▸ DATA LISTING:
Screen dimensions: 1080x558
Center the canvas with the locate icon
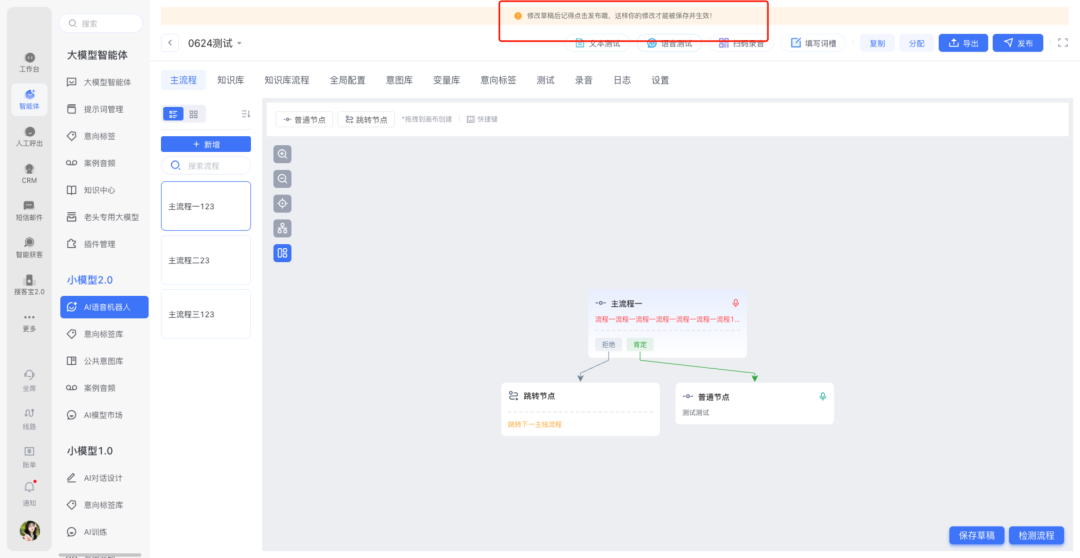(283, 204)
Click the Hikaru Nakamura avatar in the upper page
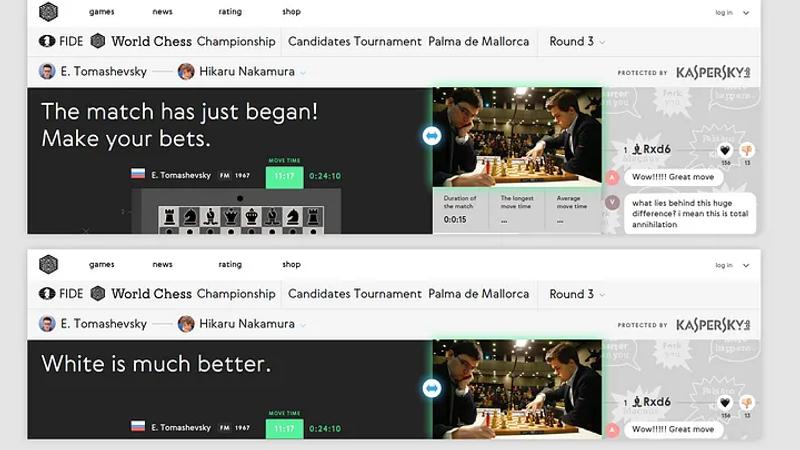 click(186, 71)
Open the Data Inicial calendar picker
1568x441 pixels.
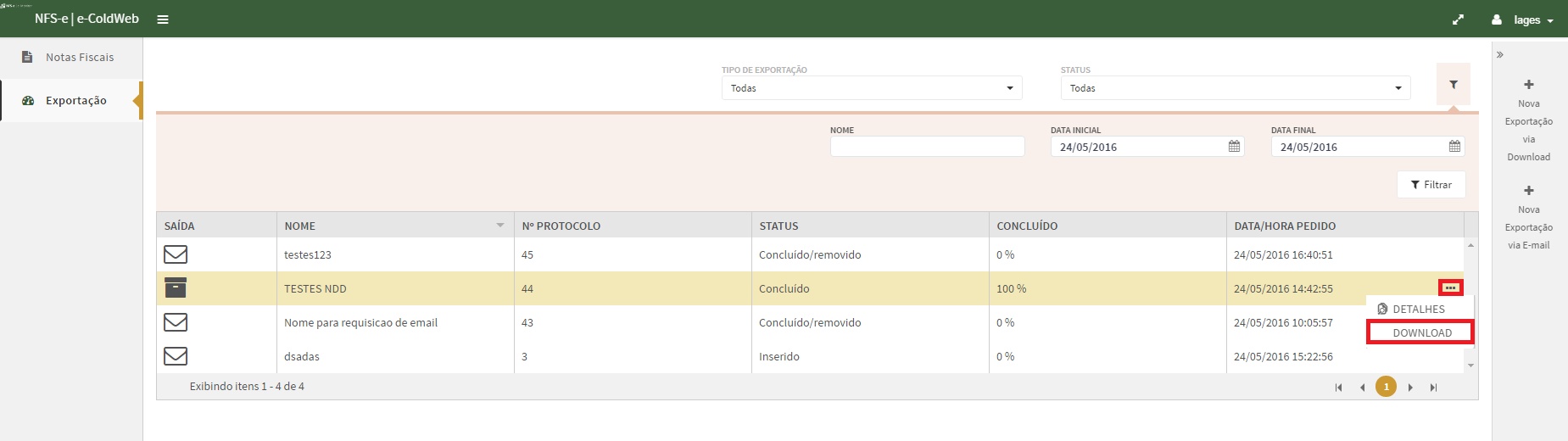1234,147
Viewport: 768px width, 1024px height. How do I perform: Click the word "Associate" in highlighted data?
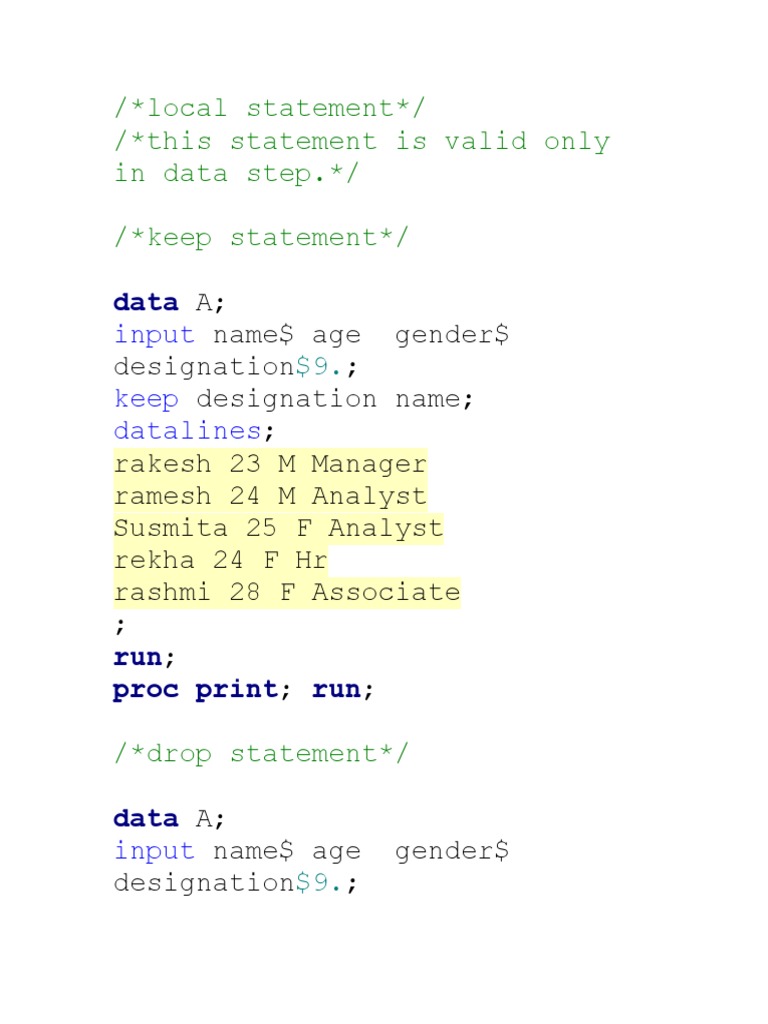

--

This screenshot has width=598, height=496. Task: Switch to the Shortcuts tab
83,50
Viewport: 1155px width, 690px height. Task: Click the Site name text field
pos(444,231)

▸ TO DO:
The answer is those lines of the material above that run from the one containing "1568x441 pixels." up to and including the one containing "Viewport: 768px width, 1024px", restated exactly and without images.

▸ RESPONSE TO THE EXERCISE:
1568x441 pixels.
1234,147
Viewport: 768px width, 1024px height. How do I perform: Click the word "Associate" in highlighted data?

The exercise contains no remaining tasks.